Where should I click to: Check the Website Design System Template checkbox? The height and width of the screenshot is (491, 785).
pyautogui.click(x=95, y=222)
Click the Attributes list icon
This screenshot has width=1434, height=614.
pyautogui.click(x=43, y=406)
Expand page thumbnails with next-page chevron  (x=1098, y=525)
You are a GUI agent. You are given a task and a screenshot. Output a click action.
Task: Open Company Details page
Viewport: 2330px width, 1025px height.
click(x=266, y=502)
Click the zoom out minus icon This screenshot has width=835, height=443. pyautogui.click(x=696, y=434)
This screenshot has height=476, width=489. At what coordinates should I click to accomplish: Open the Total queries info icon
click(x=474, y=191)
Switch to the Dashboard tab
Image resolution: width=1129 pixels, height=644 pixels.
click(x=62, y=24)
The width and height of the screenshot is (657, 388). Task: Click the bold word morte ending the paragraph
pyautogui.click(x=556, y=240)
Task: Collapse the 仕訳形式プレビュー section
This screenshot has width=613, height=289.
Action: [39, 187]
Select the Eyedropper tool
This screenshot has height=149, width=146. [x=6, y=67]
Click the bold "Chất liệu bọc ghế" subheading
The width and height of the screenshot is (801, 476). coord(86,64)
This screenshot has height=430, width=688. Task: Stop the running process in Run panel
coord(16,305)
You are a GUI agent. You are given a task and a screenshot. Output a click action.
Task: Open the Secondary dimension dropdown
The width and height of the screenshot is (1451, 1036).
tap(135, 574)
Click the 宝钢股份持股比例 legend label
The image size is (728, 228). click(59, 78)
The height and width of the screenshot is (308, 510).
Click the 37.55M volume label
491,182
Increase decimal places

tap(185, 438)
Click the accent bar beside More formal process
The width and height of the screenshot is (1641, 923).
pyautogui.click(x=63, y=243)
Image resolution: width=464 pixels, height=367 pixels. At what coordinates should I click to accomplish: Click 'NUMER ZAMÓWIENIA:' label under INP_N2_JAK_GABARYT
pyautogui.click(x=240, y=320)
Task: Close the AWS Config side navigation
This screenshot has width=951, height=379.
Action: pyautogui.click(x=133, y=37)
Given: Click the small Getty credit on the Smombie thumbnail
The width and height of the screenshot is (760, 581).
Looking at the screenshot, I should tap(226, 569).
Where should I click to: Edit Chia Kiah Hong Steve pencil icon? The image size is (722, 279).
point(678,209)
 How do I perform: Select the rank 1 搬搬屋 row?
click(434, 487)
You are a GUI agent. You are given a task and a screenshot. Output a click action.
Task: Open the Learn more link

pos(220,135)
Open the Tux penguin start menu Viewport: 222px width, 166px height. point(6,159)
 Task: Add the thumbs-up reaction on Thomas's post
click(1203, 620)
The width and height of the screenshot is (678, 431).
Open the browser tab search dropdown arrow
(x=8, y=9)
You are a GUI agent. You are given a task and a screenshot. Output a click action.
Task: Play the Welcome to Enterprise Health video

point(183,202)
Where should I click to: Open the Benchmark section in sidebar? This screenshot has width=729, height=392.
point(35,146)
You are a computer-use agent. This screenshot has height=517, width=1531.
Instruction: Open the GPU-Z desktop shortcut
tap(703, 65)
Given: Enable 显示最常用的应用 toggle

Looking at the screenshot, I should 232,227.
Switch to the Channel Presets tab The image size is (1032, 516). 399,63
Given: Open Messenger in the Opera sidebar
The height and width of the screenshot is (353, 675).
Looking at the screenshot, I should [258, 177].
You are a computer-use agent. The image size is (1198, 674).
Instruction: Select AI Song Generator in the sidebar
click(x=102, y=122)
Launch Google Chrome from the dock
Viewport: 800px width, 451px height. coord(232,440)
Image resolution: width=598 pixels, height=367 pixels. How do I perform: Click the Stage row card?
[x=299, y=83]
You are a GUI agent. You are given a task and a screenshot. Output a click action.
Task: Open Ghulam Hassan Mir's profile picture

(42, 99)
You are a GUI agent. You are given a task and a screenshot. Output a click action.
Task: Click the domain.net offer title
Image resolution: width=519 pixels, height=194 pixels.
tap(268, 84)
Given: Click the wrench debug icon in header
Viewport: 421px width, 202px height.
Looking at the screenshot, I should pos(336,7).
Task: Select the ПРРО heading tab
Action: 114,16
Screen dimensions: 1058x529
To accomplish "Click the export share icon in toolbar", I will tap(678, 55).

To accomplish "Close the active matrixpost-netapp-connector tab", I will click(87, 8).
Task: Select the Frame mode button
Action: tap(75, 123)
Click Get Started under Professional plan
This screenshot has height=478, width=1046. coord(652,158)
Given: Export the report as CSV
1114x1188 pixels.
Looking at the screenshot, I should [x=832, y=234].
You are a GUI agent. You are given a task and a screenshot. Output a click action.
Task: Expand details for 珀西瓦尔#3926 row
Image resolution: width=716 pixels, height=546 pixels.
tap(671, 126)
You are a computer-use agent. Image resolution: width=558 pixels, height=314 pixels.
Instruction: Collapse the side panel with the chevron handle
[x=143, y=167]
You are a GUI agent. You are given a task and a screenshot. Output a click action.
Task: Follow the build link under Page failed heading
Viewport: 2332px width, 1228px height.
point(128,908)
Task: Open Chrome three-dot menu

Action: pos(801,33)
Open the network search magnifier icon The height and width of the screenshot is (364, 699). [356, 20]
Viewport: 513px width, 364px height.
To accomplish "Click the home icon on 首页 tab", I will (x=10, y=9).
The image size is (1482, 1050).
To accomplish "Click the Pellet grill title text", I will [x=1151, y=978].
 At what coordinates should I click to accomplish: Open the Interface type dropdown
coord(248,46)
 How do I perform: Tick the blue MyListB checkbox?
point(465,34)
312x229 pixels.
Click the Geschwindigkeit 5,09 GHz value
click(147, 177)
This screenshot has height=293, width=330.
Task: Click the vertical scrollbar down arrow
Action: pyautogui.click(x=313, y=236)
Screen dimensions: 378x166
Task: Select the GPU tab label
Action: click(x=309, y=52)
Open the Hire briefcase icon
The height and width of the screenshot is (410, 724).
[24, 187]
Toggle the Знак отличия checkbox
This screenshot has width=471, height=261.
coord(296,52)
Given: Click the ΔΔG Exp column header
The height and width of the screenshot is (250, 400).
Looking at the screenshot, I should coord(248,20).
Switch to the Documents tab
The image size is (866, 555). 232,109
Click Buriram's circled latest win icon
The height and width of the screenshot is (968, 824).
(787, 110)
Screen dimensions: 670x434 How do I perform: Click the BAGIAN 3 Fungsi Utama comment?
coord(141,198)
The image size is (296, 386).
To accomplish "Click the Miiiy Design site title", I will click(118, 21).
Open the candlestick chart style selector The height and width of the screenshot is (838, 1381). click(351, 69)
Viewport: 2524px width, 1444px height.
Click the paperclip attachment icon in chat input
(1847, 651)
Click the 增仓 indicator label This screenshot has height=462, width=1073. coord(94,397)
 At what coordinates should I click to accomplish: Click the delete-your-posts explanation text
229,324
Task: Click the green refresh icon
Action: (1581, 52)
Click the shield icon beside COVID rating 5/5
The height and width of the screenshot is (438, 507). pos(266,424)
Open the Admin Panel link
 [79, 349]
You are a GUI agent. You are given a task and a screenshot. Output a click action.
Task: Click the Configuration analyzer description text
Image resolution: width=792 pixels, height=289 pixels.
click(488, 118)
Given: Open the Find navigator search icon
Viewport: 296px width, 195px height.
---
* [Directions]:
Which lines of the material above contain the word "bold", with case counting? Copy each of those lines.

* [Correct response]:
The width and height of the screenshot is (657, 388). Task: Click the bold word morte ending the paragraph
Click the bold "Chất liệu bọc ghế" subheading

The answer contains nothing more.